# Where to source plans for a QCTP



## HenryBanjo (May 26, 2022)

Hello,
I've recently(ish) got myself a vertical mill and i want to make a quick change tool post for my lathe. Where could I find a set of plans for one? I'm looking for something about equivalent to a BXA size for a 10"x30" lathe


----------



## Mike1 (May 26, 2022)

This may not be the size you require but it may give you ideas, there is a link on the page for the plans. and a link for Part 2 Making Holders.
See Here Make A Quick Change Toolpost - Part 1 (stubmandrel.co.uk)

Mike1


----------



## Charles Lamont (May 26, 2022)

I made my own too.
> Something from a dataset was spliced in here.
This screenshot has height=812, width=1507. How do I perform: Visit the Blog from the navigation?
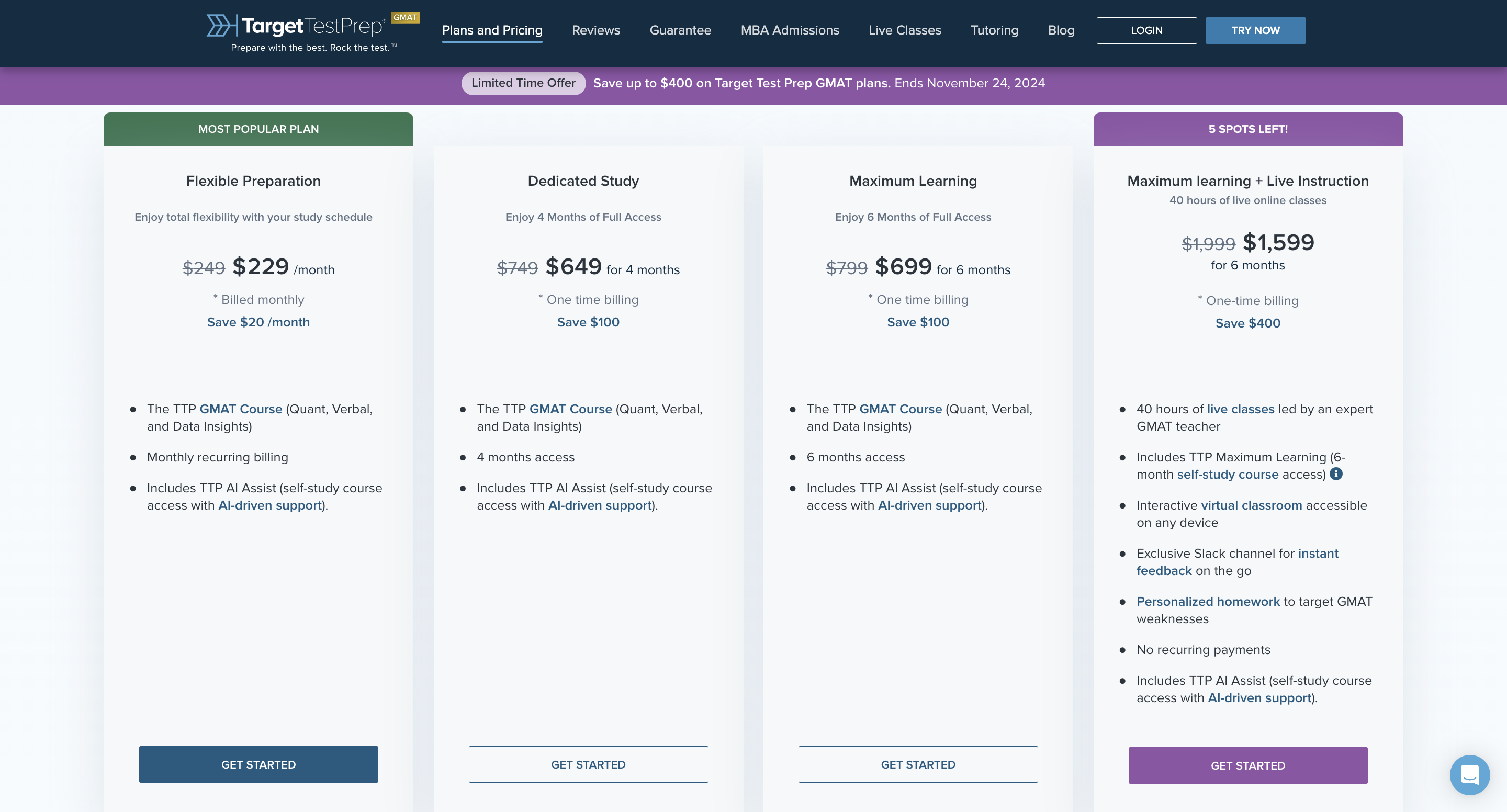pos(1061,30)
I am not publishing plans, but I have a very old web page for it, with badly scanned, over-exposed film photos:

Charles Lamont's Model Engineering Pages -> IQC Toolpost


----------



## Whittler (May 27, 2022)

You might look at Harold Halls web site 
He has loads of other interesting ideas as well!




__





						Quick Change Lathe Tool Holder
					

A design for a shop made lathe quick change tool holder.




					www.homews.co.uk


----------



## doc1955 (May 27, 2022)

I have drawings available for $5.00 here you can see a scaled down version.


----------



## chucketn (May 27, 2022)

Look at this one.




__





						Quick Change Toolpost for Small Lathes
					





					www.homemetalshopclub.org
				



I made one years ago for my 7x14. Still have it. The cylinder post I made from steel, the blocks for tools I made from aluminum.
EDIT: This style, called a Norman style, was often mentioned by Mert Baker in his posts, can't remember what forum...


----------



## kop (May 28, 2022)

I thought about this and just bought a OXA wedge QCTP. 
I do plan on machining a plethora of tool holders though.
On a scale of building a small machinist's hammer to building your own dividing head , the tool post does fall somewhere in the middle. The thing is I've built the machinists hammer and I'm waiting on the Hemingway kit for the Versatile Dividing Head to arrive. I don't think I'd ever be interested in making my own QCTP. 

However I have considered making my own QCGB for a 6" lathe. 
I suppose this makes me a bit odd.


----------